Suppose $f(x) = x^{2k} + a_{2k-2} x^{2k-2} + \dots + a_2 x^2 + a_0 \in \mathbb R[x]$ with $k \in \mathbb N$. Let us assume $k \ge 2$. What can be said about the number of distinct real roots for $f(x)$?
By Fundamental Theorem of Algebra, it could be at most $2k$. But on the other hand, when I was playing with $x^4 + ax^2 + b$, it seems that if the roots are all real, it must be factored as $(x^2 - c^2)^2$ for some $c$ which would only give us two distinct real roots.
On
If $a_0\ne 0$ then the number of real roots is even.
If $a_0=0$, then the number of real roots is odd.
Observe that $f(x)$ can be written as $g(x^2)$ for a polynomial $g$ (with the same coefficients $a_{2k}$).
Every positive root $s$ of $g$ determines two real solutions of $f$: $\pm\sqrt s$.
On
What can be said easily is that the real roots come in pairs, as obviously with $x_0$ also $-x_0$ will be a root, and if $0$ is a root, it has an even degree $\ge 2$.
Also, $x^4-5x^2+4=(x^2-1)(x^2-4)=0$ has roots $\pm1, \pm2$.
Basically your equation has real roots $x_{2i-1}=-x_{2i}$ that correspond to the non-negative roots $y_i$ of $y^k+a_{2k-2}y^{k-1}+\ldots+a_2y+a_0=0$ via $x^2_{2i-1}=x^2_{2i}=y_i$.
Well, writing $g(x)=x^k+a_{2k-2}x^{k-1}+\dots+a_2x+a_0$, we have $f(x)=g(x^2)$. So, the roots of $f$ are just the square roots of the roots of $g$. This means that $f$ has two real roots for every positive root of $g$, and one more real root if $0$ is a root of $g$.
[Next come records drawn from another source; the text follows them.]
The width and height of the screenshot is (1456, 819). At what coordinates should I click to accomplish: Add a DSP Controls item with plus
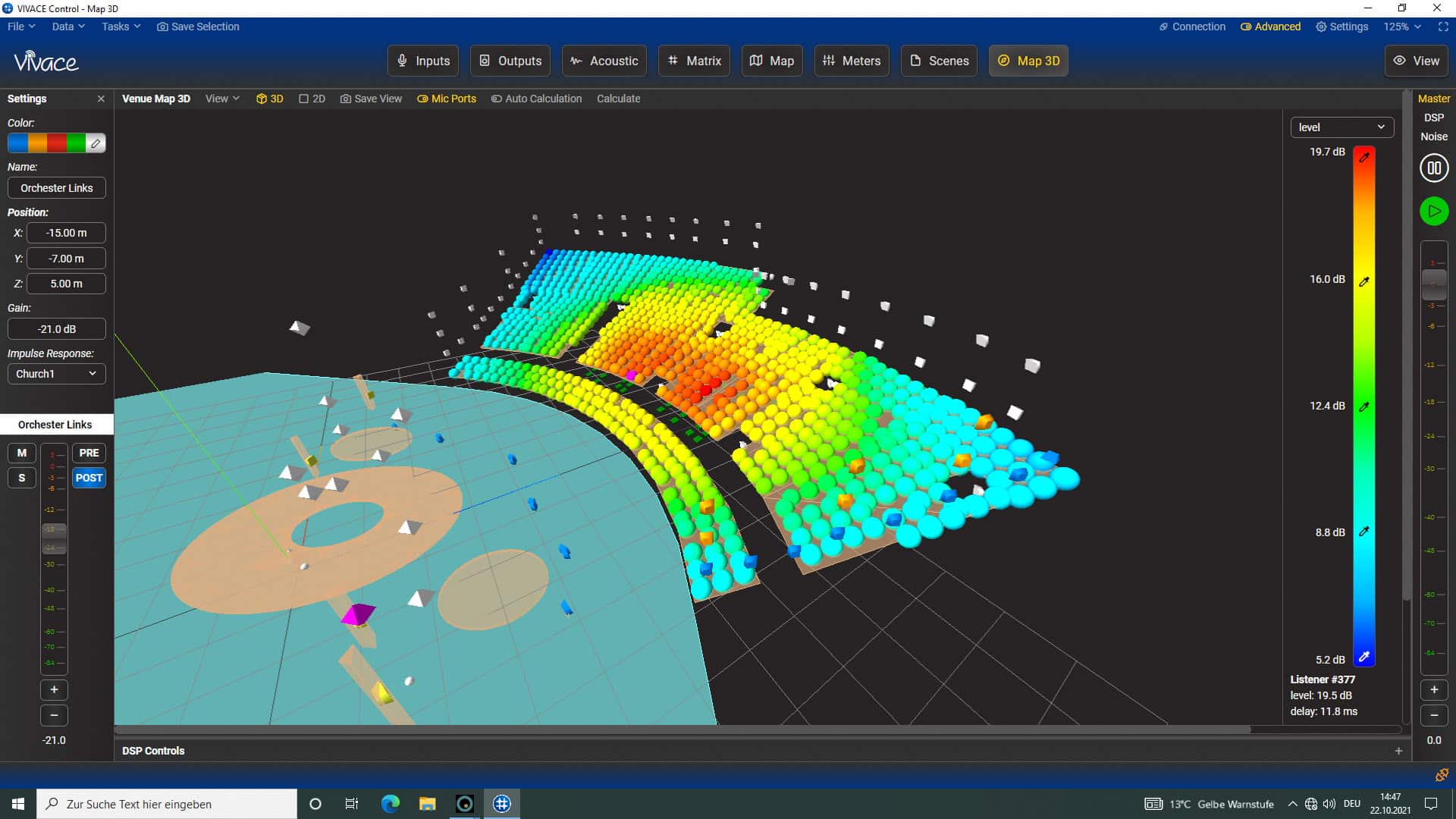1398,751
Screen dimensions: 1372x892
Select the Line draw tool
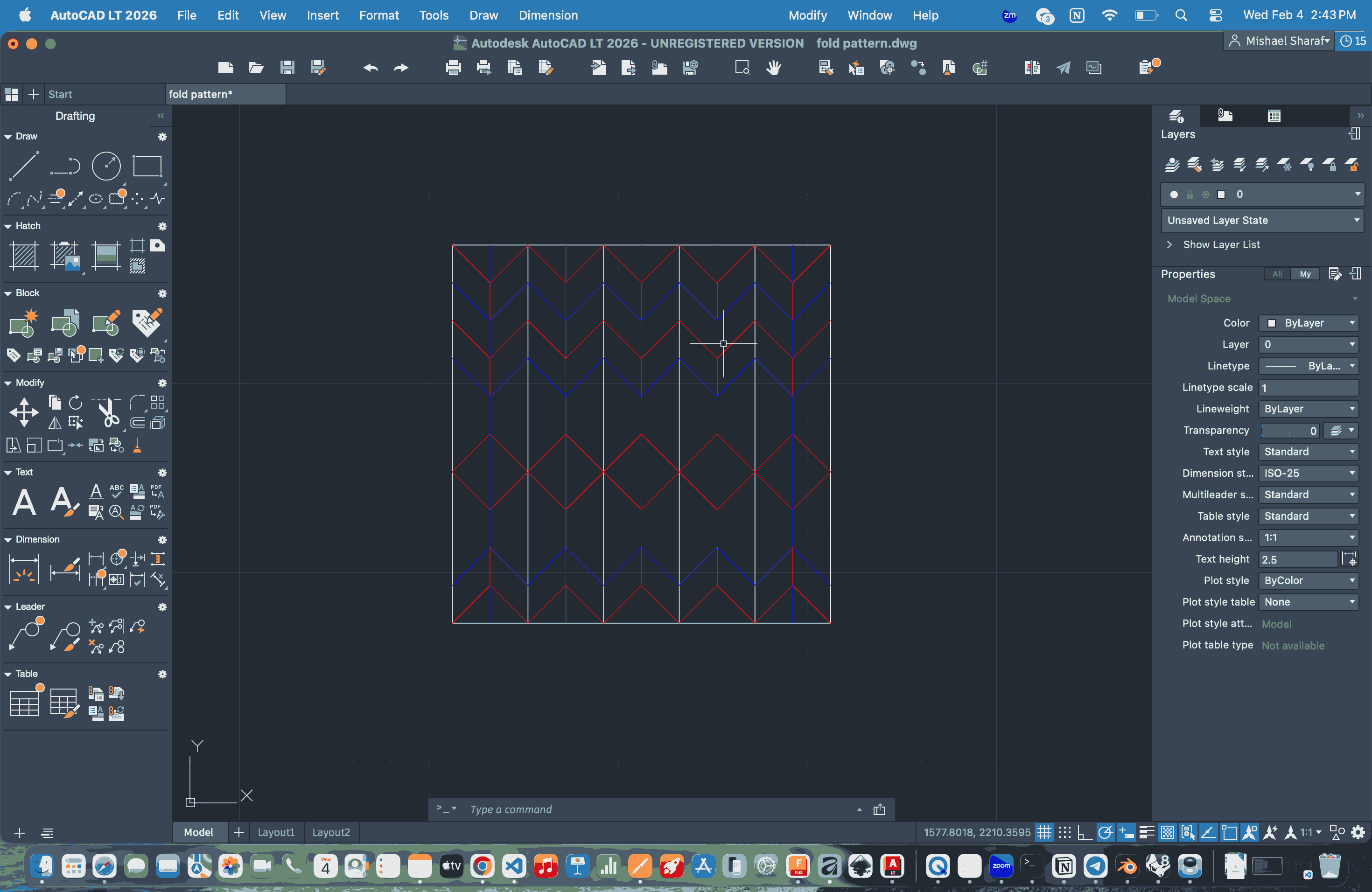pos(24,166)
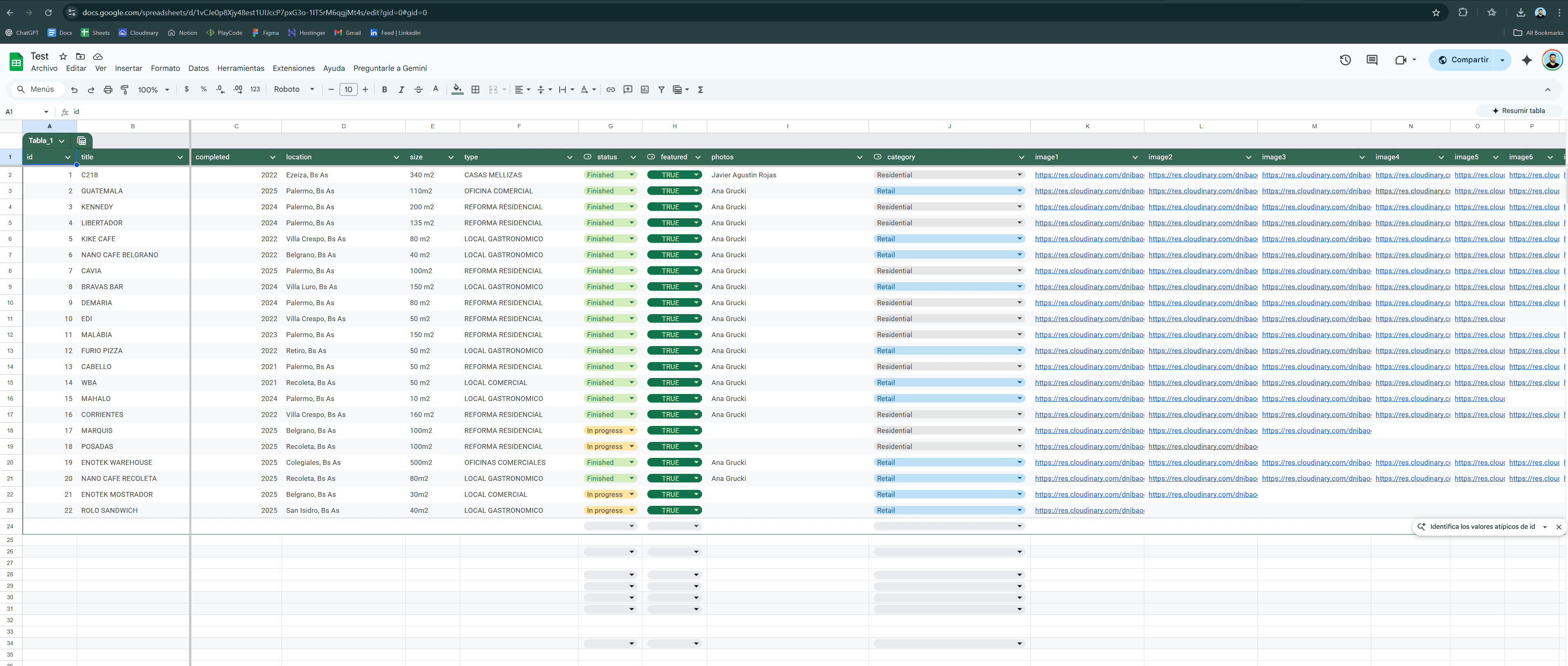Click the font size input field

(x=348, y=89)
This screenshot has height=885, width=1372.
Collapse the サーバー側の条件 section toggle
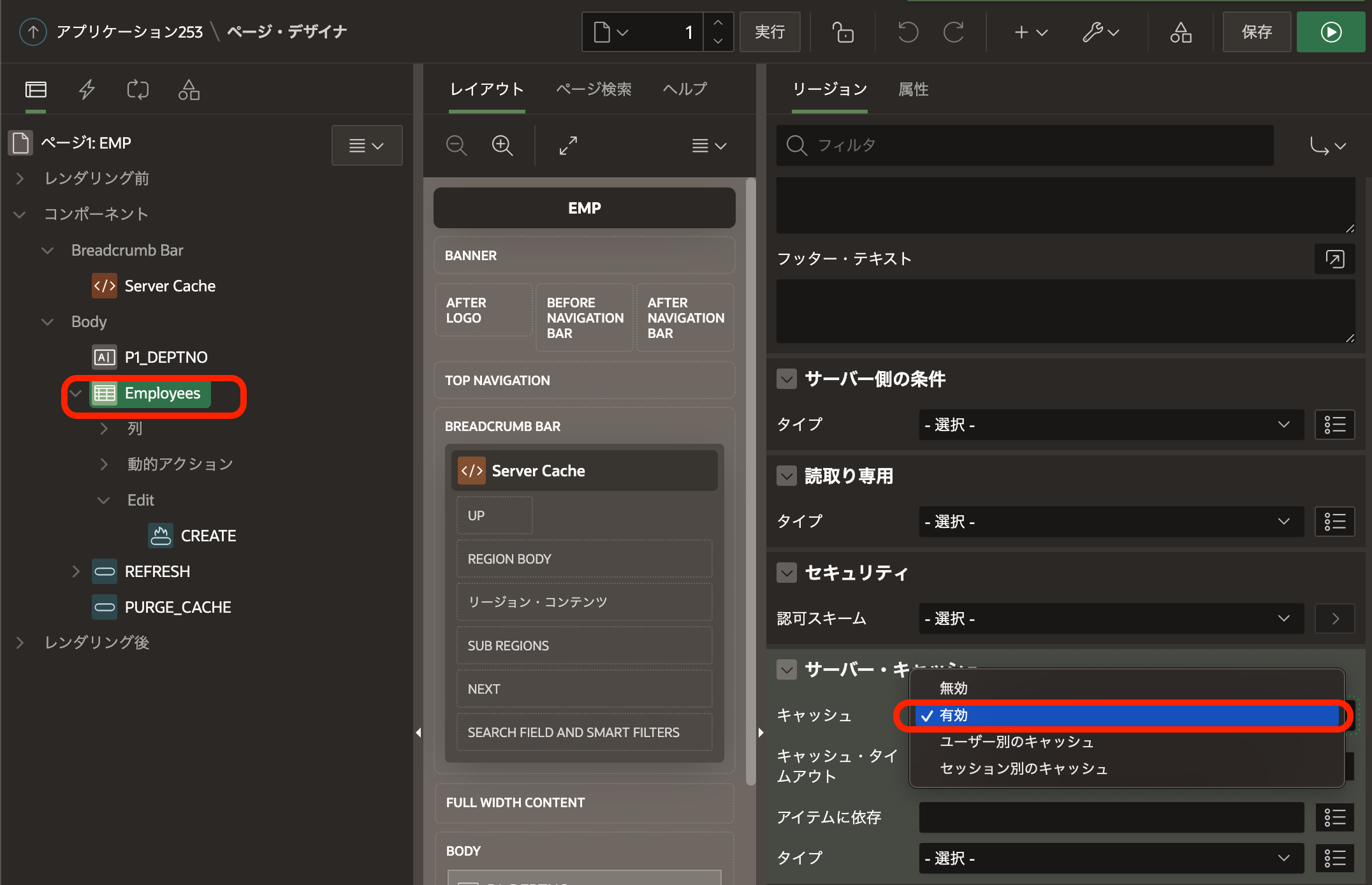click(787, 379)
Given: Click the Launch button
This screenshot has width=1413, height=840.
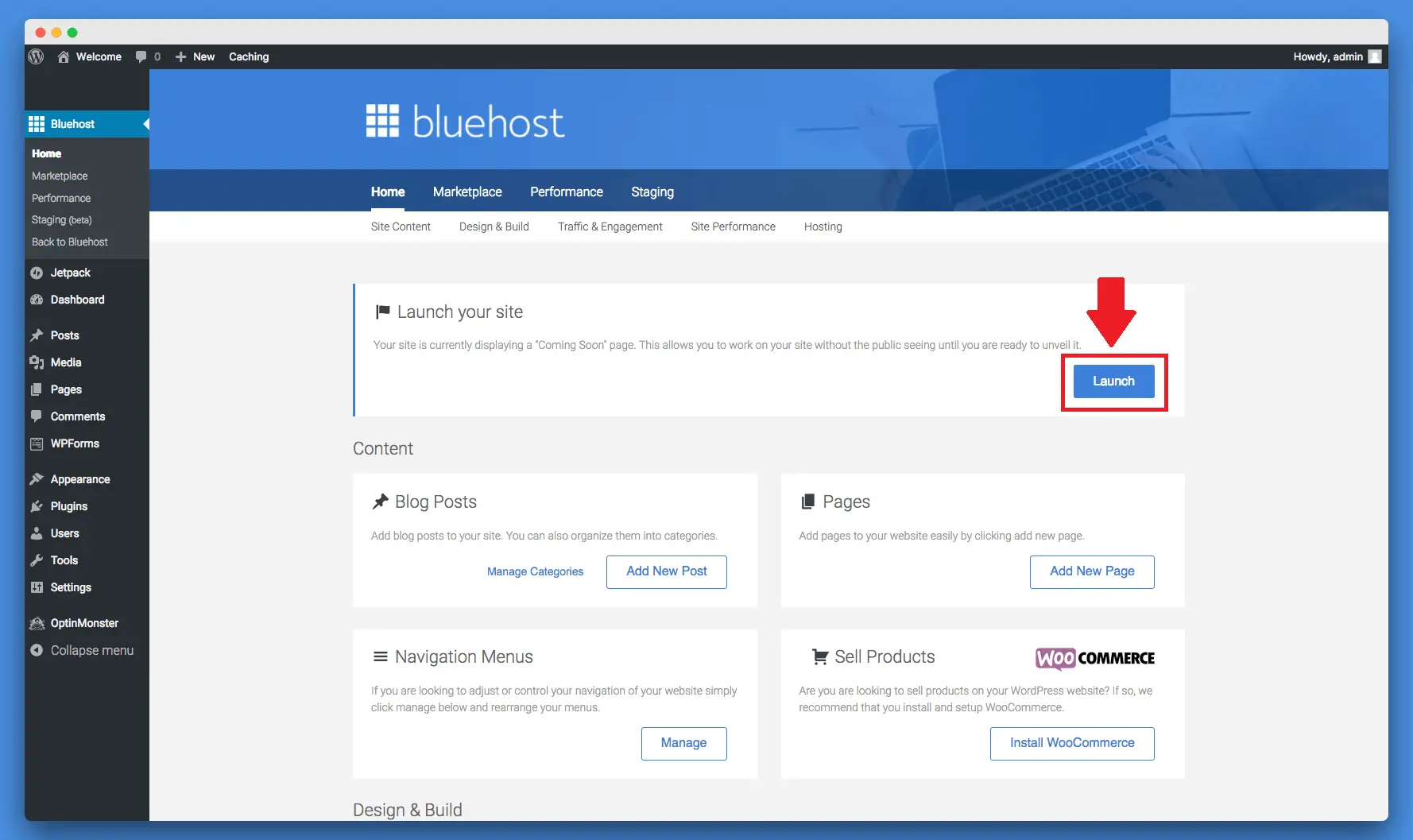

In particular, $f$ could have any number of distinct real roots from $0$ to $2k$. Indeed, to get any even number $2m$ of real roots ($0\leq m\leq k$), just let $g$ be a polynomial with exactly $m$ positive roots and for which $0$ is not a root. To get an odd number $2m+1$ of real roots ($0\leq m<k$), just let $g$ have $m$ positive roots and also have $0$ as a root.